DATA ROWS:
________________________________________

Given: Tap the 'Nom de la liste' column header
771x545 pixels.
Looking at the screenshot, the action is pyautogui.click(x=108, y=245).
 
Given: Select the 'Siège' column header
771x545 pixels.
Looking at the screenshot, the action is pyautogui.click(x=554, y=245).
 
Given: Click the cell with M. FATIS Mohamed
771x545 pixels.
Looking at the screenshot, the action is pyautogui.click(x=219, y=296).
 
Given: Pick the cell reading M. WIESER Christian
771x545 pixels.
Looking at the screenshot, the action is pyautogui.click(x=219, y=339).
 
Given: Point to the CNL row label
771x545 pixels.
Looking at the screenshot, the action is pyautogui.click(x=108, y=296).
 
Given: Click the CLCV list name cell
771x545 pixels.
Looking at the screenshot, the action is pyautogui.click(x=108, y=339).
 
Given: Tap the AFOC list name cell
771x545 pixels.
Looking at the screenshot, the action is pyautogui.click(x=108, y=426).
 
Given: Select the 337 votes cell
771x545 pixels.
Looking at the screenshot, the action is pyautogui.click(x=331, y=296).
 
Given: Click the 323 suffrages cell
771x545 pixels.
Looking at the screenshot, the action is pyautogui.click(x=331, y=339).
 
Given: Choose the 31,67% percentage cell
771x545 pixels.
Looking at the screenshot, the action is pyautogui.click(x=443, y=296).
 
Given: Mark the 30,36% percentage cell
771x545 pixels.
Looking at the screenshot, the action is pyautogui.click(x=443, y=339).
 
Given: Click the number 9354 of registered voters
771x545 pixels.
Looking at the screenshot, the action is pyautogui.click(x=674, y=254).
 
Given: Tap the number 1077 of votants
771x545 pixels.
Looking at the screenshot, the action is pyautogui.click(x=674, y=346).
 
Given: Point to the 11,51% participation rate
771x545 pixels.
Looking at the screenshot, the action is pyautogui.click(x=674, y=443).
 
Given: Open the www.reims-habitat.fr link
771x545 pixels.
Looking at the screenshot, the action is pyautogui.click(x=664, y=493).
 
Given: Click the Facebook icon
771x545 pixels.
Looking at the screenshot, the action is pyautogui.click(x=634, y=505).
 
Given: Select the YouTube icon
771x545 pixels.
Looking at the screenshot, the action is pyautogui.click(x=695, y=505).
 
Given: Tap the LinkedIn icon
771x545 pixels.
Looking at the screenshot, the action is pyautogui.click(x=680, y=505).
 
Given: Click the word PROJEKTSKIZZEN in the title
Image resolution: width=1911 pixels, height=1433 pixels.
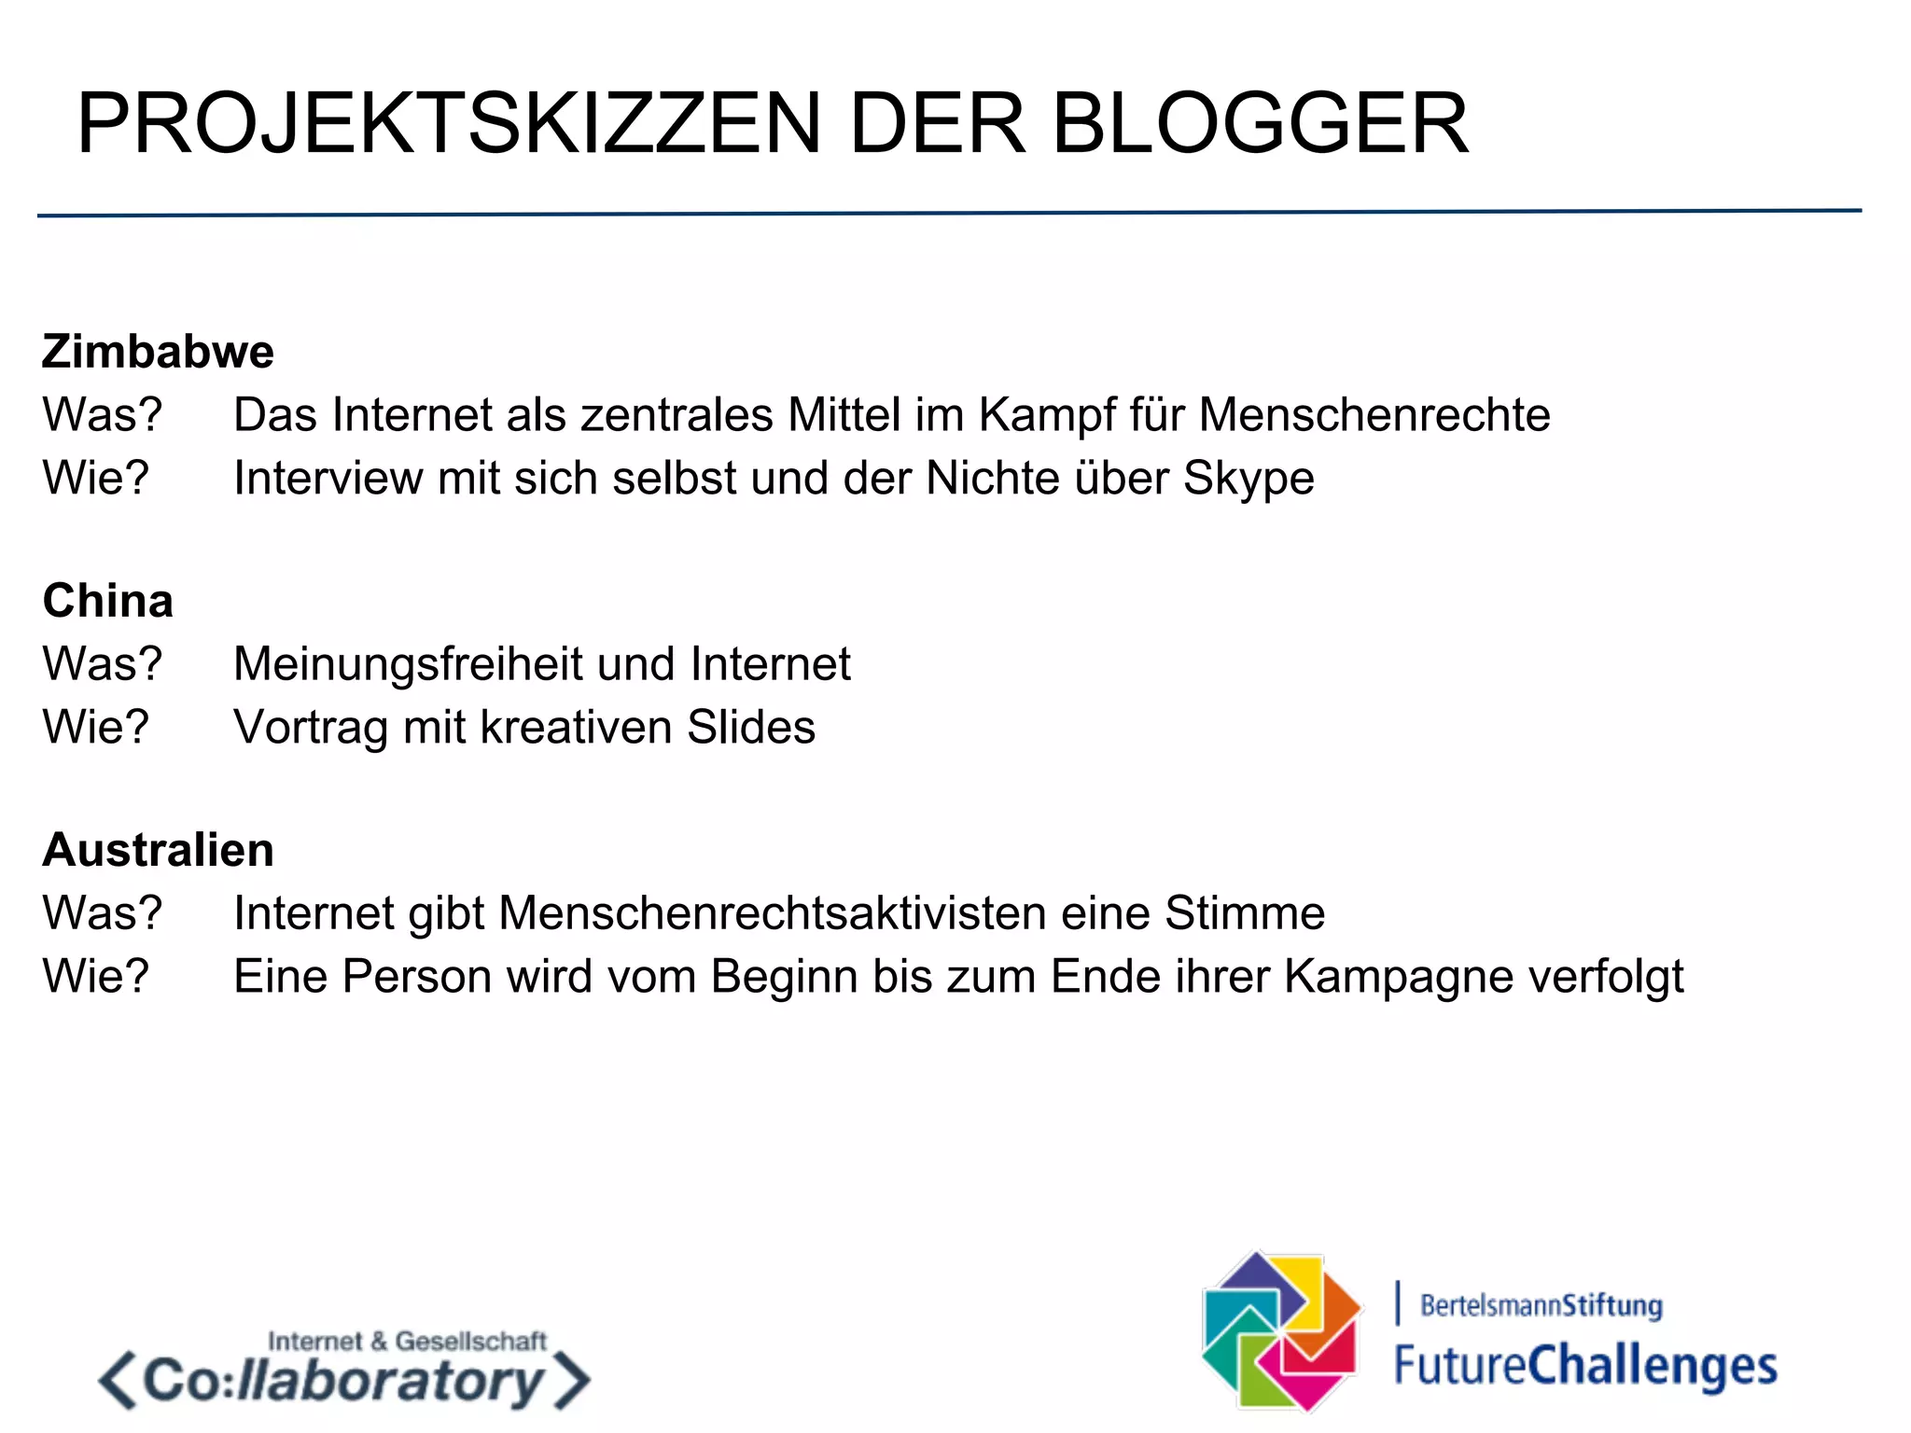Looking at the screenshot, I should point(449,124).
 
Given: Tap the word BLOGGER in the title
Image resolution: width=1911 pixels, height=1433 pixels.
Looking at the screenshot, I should point(1261,124).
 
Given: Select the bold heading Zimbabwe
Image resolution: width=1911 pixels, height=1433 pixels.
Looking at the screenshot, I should point(158,353).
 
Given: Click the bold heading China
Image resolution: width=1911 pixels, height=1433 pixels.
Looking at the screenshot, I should point(108,602).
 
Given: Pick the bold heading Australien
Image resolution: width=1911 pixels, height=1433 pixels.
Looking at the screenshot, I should point(158,851).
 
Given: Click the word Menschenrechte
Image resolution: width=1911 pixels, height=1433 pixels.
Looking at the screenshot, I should point(1374,416).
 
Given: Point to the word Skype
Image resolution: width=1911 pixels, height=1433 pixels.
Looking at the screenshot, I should point(1248,480).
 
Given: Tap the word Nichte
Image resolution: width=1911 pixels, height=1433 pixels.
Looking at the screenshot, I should point(992,479).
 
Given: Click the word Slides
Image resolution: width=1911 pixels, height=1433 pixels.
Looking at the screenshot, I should point(751,728).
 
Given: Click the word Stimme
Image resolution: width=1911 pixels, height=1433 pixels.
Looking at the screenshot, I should point(1244,914).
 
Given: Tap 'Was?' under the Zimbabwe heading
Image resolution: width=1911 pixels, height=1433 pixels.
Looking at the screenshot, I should point(103,416).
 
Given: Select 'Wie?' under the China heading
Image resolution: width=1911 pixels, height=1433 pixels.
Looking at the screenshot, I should point(95,728).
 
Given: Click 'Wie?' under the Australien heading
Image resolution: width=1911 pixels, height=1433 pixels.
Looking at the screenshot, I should point(95,978).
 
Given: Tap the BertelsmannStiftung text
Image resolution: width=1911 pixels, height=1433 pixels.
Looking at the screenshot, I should point(1541,1305).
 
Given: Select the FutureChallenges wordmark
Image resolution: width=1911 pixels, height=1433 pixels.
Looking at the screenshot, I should point(1585,1367).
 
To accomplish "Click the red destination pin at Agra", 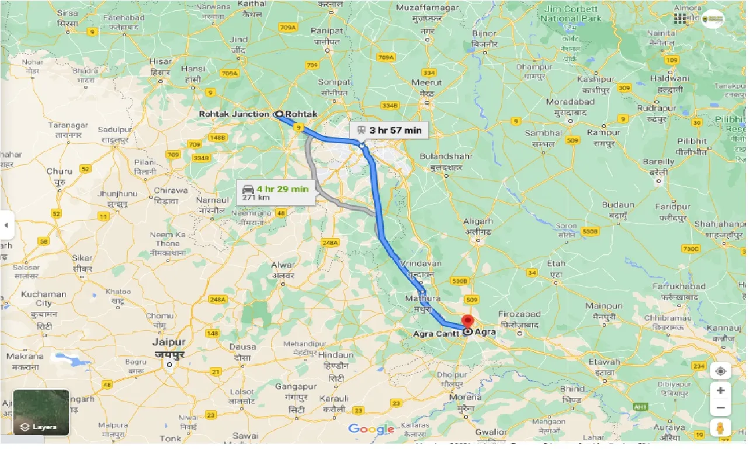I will point(468,321).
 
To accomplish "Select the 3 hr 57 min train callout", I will point(389,130).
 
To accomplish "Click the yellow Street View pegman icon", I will point(720,428).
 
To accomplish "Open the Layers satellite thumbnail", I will point(41,413).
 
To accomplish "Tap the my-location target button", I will point(720,372).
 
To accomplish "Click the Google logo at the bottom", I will point(371,430).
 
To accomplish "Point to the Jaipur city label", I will point(169,342).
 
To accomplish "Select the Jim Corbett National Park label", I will point(570,13).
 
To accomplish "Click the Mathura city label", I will point(418,299).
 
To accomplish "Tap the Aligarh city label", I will point(478,221).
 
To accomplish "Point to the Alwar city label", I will point(283,265).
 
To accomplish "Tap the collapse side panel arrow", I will point(6,225).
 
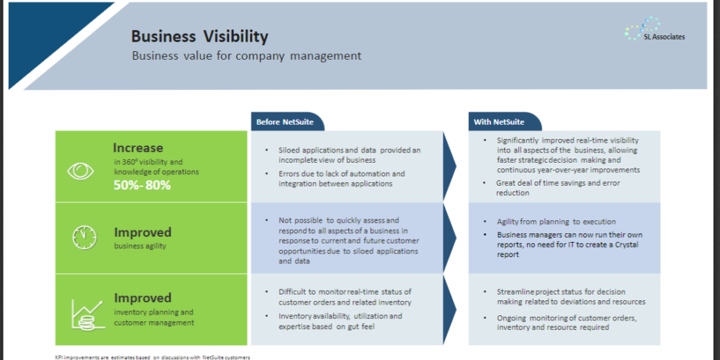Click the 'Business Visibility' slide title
tap(199, 36)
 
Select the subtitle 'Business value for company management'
tap(246, 56)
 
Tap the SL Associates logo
tap(654, 30)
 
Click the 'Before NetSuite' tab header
tap(285, 122)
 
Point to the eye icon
tap(81, 171)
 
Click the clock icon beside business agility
tap(85, 238)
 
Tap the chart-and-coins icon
tap(86, 315)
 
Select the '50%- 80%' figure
tap(143, 186)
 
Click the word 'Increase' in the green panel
tap(138, 148)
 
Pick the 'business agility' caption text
tap(140, 246)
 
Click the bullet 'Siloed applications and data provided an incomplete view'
tap(349, 156)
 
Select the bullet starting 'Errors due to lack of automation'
tap(341, 179)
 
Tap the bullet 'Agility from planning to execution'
tap(556, 222)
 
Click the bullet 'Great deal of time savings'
tap(558, 188)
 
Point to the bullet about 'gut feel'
tap(341, 321)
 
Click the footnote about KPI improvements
tap(153, 357)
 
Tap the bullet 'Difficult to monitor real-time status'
tap(345, 297)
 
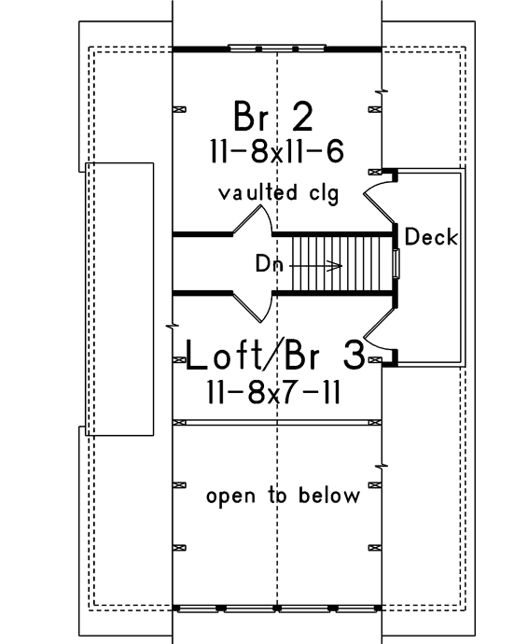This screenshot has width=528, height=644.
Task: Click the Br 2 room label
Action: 273,117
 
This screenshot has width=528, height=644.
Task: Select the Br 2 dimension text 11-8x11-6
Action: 277,151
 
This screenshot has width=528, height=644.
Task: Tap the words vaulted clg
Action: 279,193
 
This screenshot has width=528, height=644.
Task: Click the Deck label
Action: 431,237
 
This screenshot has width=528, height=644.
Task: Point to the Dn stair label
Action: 270,263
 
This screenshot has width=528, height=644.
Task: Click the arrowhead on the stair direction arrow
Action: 337,266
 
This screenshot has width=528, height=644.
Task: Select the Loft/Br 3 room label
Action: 275,356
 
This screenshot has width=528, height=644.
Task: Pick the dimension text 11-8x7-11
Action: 274,392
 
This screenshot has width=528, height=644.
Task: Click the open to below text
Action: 284,497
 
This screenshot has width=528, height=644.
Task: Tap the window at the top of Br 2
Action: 277,49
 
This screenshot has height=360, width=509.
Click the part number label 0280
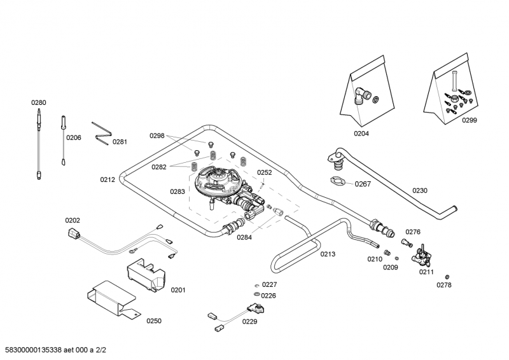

________________________________________

WORK REQUIRED:
Format the lines from the one containing "Click the 'Before NetSuite' tab header" to the one containing "tap(143, 186)" as a JSON list of strings, with one string per line and blank lines omitted.

IN RESPONSE:
[
  "Click the 'Before NetSuite' tab header",
  "tap(285, 122)",
  "Point to the eye icon",
  "tap(81, 171)",
  "Click the clock icon beside business agility",
  "tap(85, 238)",
  "Tap the chart-and-coins icon",
  "tap(86, 315)",
  "Select the '50%- 80%' figure",
  "tap(143, 186)"
]